Collected data:
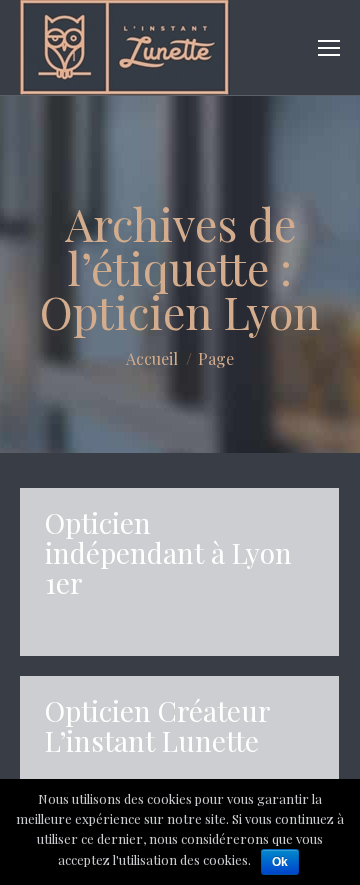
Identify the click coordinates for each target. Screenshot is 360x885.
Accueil (152, 358)
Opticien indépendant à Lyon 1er (168, 553)
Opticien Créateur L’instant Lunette (157, 726)
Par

*DESCRIPTION OF THE TASK*: Return the lines from the line containing "Opticien indépendant à Lyon 1er (168, 553)" to the end of the entries above, exactly as they appear and with no other output.

*COMPLETED TASK*:
Opticien indépendant à Lyon 1er (168, 553)
Opticien Créateur L’instant Lunette (157, 726)
Par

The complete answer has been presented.